Orchestra-ish, anyway. A small piece I completed some 5 days ago, and a thought occured just now to share it here and perhaps receive some meaningful feedback (comments from non musician friends are hardly ever useful :D). So here it goes. Think fantasy, video game-ish, adventure, RPG, perhaps film music etc. and tell me what you think. Any feedback will do (on production, composition, orchestration or whatever you fancy).
https://www.youtube.com/watch?v=wvwb1uQ_bEo
(I'm providing both YouTube link and mp3 version for two reasons: first, the upload to YT went as uncompressed AVI @ 16 bit, 96000 Hz, and frankly, I have no idea whether the quality is worse or better than in the mp3; second, I did some magic work to the picture in the YT vid and it looks plain awesome - thought I should share that, too)
Replies
Through the headphones this sounds balanced enough, mixing-wise. BUT, I want it to be wider. Felt like there was almost no panning at all, like sound is cluttering in the centre. Do adress that.
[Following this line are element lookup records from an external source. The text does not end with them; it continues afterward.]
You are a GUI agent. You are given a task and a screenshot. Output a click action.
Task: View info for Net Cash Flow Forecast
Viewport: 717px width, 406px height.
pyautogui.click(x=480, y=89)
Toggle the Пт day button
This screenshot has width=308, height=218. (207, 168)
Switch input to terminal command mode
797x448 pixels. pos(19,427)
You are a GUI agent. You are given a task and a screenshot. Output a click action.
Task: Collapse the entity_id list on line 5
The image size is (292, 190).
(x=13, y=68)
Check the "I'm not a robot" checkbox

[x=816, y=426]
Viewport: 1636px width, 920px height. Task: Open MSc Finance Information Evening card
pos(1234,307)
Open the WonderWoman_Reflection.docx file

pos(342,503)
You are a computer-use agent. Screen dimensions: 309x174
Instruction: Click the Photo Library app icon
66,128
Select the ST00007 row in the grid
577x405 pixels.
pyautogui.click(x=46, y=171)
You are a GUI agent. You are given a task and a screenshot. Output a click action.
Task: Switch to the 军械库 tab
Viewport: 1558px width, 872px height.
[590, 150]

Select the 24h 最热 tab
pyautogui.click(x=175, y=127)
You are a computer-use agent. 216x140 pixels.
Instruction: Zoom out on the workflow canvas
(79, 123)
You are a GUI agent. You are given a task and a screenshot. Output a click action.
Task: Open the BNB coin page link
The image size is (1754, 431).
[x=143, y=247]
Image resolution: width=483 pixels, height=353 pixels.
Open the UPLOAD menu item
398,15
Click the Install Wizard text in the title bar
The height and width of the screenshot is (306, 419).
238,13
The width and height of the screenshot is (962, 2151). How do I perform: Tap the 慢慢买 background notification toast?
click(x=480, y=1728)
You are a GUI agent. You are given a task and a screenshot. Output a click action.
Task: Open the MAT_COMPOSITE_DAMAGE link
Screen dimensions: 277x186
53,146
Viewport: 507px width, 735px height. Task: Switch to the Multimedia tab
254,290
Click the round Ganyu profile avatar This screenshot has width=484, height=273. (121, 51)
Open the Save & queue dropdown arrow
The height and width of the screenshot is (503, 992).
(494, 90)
Also your harp sounds a bit thin, if that makes any sense at all.
It has nice pacing, nice breaks, and would fit in perfectly for any fantasy game. With minor modifications it could be turned to a calmer, kind of "medieval bard music" thing. You may want to explore that possibility more, see what else you can make of it.
Now on the material itself. It's not that it's "bad", or "not enough", but I am getting the impression that the melody is almost "standard", if there was a universal fantasy theme, that would be it :P . To be clear, I don't think this is a bad thing at all, I would gladly have this over many game soundtracks, and that is propably your goal as well. But let's say I wouldn't use this particular piece as the memorable music to represent my game or movie. Then again, most games and movies nowdays don't have memorable music anyway.
Spiros Makris said:
As much as I laugh at the idea at times, this was actually the plan here, sort of :D Perhaps it isn't memorable enough, but I wanted it to be very hummable. Duh. This sounds stupid, but you know what I mean.
As for panning, I'm not sure... I often try to force myself to use more space and end up using 25% left/right tops anyway. Probably because I work almost exclusively on speakers, where minor spacing is more than enough... or perhaps it's the classical listener syndrome - you aren't actually supposed to hear the 1st violin on your LEFT when you're a part of the stage, right? Anyway, will look into it. Sometime. I might just be able to manage that eventually.
Thanks for comments, everyone else. Bob - I have no idea where the trombones come from. They just felt cool there, so I kept them. They're in octaves, yes. Saul - I spoke to Elrond, I will be sending them a pack of tracks rather than a single one every now and then, so hearing me on the radio (snap!) isn't gonna happen in the near future. A few months, maybe.
No, but you *will* hear it on your left when in the audience :P
But the matter is not the exact placement of instruments but rather, space. Compare with a classical recording of an orchestra on your speakers and you'll listen the difference. ofc headphones suffer from the "inside my head" syndrome, but stil I think you can do better. Try something that sounds "extreme" on your speakers and share it with us (any compressed mp3 will propably do here).
Greg Brus said:
For some unknown reason ASIO give me a slightly different sound when I force the project and driver rate to 96 kHz. I decided it's better, so I stick to it (although it does eat my RAM like mad). No idea what the matter is, really.
As for the drum, you're totally right. It should probably be another, medium-sized drum doing the slow fill, while big boom only hits on downbeats. I'm experimenting a lot with drums lately and there's a ton I still need to learn, it seems.
By the way! Fun fact: apparently YouTube doesn't accept videos with audio @ 24 bit. Gave me quite a headache when I tried to upload this one several times during the day and got an error every time.
Absolutely superb, in almost every way. You nearly blew out my sub with that wonderful tympani. I took the liberty to use SoundForge to widen the stereo image, and also separated the the panning, just a tad. It sounds incredible. I also tested it on a automobile sound system. It couldn't be more impressive. The arrangement was captive, and soothing. Great job.
I had left the inputs on my interface turned up, from a previous project, forgot to set them back at their normal position, clicked on your link, put it on pause, left the room to go get another cocktail. Apparently my cat stepped on my keyboard and started the audio. Yeah, it was kind of exciting for a couple of minutes.
Well done, Greg. As a flutist who also plays African drums, I was hooked immediately!